İslam, İslam öncesi değerlerin, yasaların ve ittifakların birçoğunu terk etti. Ancak bu değerlerin içinde iyi olanı ve İslam’ın değerlerine uygun olana mani olmadı. Bu insanın hakkını ve haysiyetini korumak için yapılan bir hizmetti. Bu nedenle Rasulullah (sav) Kureyş’in ileri gelenlerinin “ hakkı kendisine ödeninceye kadar zalime karşı mazlumun tek eli olmak üzere Allah ile akidleşin” esasına dayanan Hilfu’l-Fudul teşkilatını kurdu. Rasulullah (sav) şöyle buyurdu: Abdullah b. Cedân’ın evinde kızıl deve sahibi olmak istediğime ve onunla birlikte İslam’a davet edilirsem davete icabet edeceğime yemin ettim”

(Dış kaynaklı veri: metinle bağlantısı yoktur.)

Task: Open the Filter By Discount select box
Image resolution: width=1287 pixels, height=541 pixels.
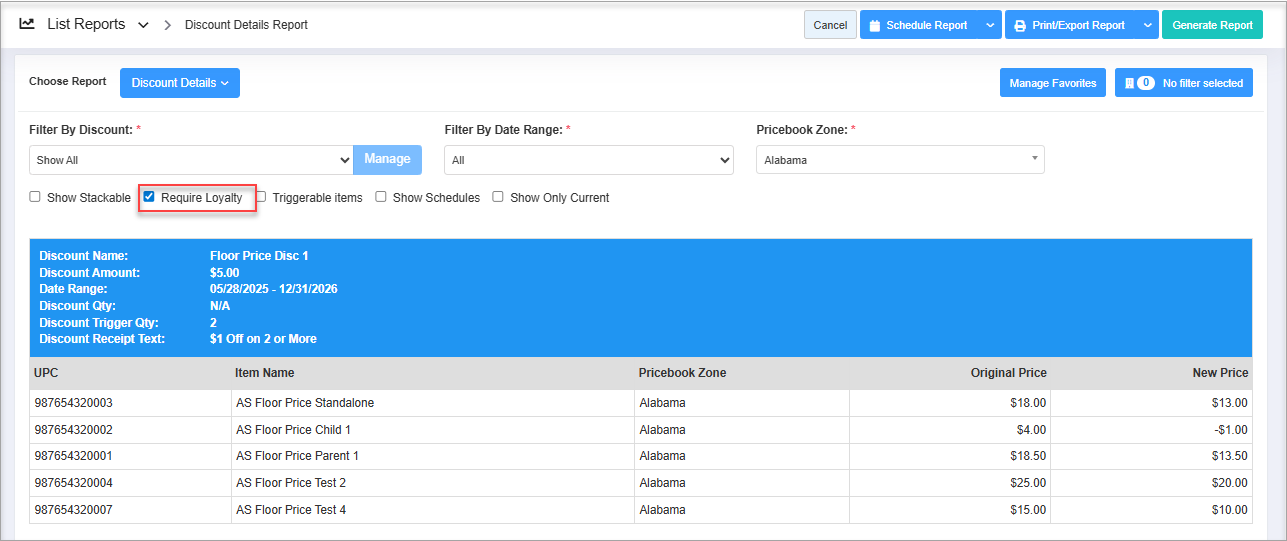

İslam’ın bedeline nüfus eden o ruh, İslam dininin özünü ve temelini oluşturan bu değerler uğrunda, bu din her geçen gün genişlemekte ve dünyanın geniş bölgelerine yayılmaktadır. Bununla birlikte her türlü komplo ve planlara rağmen tarihi ve stratejik düşmanların ilkesi, İslam’ı boğmak, kuşatmak ve imajını zedelemeye çalışmaktır. İslam düşmanları ona tuzak kursunlar hesaplarını hazırlasınlar diye şaşkınlara ışık, mazlumlara sığınak ve zayıflara din adamı olarak kalacaktır. Bu din yeryüzünde adalet, zayıf olana yardımcı ve aşağılanmış olana kaybettiği haysiyetini aradığı müddetçe bu din devam edecektir.